11の倍数についての議論です。これを試験時間内に解こうと思うなら「11の倍数の見つけ方」の知識が必要です。算数の範囲内でこれらをまっとうに論じることができるのでしょうか。
これを論じる場合には、『合同式』を用いるのが強力です。
『合同式』とは、整数A, Bをそれぞれ、正の整数pで割った時の余りが等しい時、「AとBはpを法として合同である」といい、
A ≡ B (mod. p)
と表したものです。
面白いのは、この≡記号には統合=と同じようなことが言えて、
A ≡ B (mod. p、以下同じなので省略)であるとき、
同じ整数Nについて、
A+N ≡ B + N
A - N ≡ B - N
A × N ≡ B × N
が成り立つ。除法についての話もあるのですが、これはややこしいので割
愛します。
証明については、気が向いたら後日書きます。
これを使います。
10 ≡ -1 (mod. 11、以下略)が基本になります。
10を11で割った余りは10とも-1とも考えられるのです。
10 × 10 ≡ -1 × 10(= 10 × (-1))
ここで、10 ≡ -1 ですから、両辺に -1をかけると、
10 × (-1) ≡ -1 × (-1) (= 1)
つまり、10 × 10 ≡ 1 となります。10^2 ≡ 1 ということです。
今度は、10^3を考えてみます。
10 × 10^2 ≡ -1 × 10^2 = 10^2 × (-1) ≡ 1 × (-1) = -1
よって、10^3 ≡ -1 が得られます。
あとはこの繰り返しなので、10の奇数乗のとき-1、偶数乗のとき1、とそ
れぞれ合同になると考えられます。これは数学的帰納法を用いれば証明で
きるでしょう。
話を分かりやすくしますと、A, B, C, Dをそれぞれ千の位、百の位、十の位、一の位にもつ整数は、1000A + 100B + 10C + D と表すことができます。ここに「合同式」の登場です。

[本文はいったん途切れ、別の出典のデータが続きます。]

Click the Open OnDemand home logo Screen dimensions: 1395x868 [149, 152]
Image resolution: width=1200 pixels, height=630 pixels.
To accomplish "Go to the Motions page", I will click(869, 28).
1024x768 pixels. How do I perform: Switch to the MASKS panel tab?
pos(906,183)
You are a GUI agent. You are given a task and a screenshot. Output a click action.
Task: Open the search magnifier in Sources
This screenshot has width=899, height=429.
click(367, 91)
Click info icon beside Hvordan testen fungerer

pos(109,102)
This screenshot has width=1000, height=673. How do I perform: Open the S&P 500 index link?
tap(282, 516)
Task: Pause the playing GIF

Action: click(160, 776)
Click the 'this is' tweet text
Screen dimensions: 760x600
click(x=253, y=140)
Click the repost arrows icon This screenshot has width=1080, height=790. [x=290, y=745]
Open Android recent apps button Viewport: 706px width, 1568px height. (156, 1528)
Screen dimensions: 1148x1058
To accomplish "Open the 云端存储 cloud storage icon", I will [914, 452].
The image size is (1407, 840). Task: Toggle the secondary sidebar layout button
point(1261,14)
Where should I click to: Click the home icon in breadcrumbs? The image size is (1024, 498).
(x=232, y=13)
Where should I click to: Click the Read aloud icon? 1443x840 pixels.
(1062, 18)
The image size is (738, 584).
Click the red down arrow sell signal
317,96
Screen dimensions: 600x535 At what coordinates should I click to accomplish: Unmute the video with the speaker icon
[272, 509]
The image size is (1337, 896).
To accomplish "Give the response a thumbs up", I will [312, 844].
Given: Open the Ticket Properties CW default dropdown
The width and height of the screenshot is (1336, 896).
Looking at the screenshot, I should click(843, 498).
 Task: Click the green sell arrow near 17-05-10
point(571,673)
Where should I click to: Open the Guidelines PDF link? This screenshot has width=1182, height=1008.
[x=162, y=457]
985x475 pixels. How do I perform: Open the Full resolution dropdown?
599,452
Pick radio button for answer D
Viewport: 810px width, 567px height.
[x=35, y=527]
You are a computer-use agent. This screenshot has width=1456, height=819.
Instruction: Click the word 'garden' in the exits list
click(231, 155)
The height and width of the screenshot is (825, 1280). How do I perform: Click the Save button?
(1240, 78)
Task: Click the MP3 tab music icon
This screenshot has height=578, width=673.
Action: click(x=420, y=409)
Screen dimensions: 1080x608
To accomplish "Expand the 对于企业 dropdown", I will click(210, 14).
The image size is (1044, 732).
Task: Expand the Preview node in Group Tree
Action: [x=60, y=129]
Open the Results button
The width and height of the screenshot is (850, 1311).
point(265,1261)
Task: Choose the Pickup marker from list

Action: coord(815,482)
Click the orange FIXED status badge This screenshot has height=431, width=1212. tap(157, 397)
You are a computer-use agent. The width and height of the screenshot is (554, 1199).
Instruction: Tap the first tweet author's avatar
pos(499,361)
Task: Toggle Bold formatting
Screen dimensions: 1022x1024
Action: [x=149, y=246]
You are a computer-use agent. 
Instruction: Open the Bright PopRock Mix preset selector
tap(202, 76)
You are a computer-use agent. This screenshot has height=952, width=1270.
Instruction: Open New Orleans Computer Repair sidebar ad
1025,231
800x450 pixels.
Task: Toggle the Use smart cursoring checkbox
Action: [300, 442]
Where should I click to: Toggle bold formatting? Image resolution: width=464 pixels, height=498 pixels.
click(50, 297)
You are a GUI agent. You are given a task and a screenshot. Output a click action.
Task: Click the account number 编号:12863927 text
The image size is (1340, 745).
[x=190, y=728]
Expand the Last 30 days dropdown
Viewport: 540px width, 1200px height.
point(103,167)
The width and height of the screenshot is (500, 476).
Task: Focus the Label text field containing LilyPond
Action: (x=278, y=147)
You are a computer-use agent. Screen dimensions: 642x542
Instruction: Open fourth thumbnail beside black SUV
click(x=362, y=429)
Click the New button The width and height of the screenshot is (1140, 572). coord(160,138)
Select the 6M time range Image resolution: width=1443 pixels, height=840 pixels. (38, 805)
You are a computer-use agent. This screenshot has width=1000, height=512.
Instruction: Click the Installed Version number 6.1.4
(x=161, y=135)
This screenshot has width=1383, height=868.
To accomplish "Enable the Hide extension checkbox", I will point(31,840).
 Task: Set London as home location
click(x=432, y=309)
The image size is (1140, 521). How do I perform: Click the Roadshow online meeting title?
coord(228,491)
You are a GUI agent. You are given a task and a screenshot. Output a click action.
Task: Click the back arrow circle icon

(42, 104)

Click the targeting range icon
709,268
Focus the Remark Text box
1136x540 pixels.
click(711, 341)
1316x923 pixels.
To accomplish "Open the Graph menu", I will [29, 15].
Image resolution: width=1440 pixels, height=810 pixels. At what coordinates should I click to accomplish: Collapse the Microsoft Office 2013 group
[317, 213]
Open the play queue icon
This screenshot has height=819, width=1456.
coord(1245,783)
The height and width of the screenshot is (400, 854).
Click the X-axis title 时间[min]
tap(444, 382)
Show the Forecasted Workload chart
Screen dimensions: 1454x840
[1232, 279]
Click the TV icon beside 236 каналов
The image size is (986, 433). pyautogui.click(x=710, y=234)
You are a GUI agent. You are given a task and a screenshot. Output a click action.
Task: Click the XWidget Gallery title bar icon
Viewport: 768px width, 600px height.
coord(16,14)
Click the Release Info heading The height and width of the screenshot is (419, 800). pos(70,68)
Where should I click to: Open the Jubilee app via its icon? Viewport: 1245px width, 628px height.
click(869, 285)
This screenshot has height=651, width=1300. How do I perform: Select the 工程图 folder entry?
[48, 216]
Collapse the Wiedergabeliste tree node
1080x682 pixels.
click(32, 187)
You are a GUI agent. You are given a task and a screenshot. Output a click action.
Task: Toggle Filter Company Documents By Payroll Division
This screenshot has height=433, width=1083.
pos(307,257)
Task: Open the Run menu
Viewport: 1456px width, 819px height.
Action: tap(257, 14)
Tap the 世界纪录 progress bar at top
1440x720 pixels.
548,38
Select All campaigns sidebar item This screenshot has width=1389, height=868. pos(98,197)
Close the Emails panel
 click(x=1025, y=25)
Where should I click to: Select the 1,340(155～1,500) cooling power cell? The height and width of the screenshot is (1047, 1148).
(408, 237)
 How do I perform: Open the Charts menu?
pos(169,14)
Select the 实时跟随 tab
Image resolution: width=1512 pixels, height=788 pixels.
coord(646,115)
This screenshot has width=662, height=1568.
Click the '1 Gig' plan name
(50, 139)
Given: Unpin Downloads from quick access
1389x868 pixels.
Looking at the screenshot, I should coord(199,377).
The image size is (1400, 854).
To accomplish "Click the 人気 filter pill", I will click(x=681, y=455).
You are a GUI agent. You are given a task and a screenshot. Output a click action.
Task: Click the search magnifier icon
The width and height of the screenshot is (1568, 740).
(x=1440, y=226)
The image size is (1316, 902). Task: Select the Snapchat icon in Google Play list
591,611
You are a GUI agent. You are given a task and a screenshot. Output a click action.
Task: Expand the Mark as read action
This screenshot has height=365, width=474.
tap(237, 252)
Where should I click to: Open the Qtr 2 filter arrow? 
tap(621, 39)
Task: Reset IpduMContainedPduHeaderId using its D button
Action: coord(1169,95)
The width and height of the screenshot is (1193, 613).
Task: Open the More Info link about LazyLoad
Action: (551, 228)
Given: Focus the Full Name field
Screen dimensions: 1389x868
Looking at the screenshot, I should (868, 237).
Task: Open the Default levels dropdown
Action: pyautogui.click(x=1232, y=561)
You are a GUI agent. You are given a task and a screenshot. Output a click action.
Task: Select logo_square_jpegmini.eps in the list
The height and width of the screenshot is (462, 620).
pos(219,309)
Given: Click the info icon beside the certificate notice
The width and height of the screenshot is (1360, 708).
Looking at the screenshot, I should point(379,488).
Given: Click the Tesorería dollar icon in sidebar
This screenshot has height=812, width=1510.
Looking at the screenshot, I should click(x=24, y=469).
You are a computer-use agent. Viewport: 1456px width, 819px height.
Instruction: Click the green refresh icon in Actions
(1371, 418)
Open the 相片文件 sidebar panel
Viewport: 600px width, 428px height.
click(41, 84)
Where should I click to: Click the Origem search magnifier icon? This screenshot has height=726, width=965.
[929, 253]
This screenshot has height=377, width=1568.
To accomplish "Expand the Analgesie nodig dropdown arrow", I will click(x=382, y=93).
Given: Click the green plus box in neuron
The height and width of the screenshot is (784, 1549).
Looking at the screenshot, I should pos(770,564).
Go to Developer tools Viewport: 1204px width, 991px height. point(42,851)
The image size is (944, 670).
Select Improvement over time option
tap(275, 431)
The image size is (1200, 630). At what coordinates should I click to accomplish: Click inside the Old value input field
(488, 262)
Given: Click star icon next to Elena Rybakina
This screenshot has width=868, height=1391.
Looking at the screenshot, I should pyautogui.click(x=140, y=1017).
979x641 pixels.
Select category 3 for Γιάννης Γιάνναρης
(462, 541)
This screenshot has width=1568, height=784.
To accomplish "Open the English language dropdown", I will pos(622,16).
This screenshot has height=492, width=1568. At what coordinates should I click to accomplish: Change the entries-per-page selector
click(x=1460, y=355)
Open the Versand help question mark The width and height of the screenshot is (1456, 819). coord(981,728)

1000A + 100B + 10C + D ≡ -1・A +1・B +(-1)・C + D
= B + D - ( A + C) ←ここは「=」です
ということなので、4桁の整数であれば、それを11で割った時の余りは、百の位と一の位の数の和から、千の位と十の位の和を引いた整数を11で割った時の余りに等しい。11の倍数であれば余りは0なので、百の位と一の位の数の和から、千の位と十の位の和を引いた値が0であればもとの4桁の整数は11の倍数であるということがいえる。
ちゃんとした説明なく「そういうもの」として教え込むこともできるでしょう。
そういうブラックボックスを内包する知識を詰め込むようなことを、これからを生きる小学生に課すのはちょっと違うのではないかと思います。
合同式を論じる端緒にはなりましたが、初等教育の仕上げ方についての問題を感じずにはいられませんでした。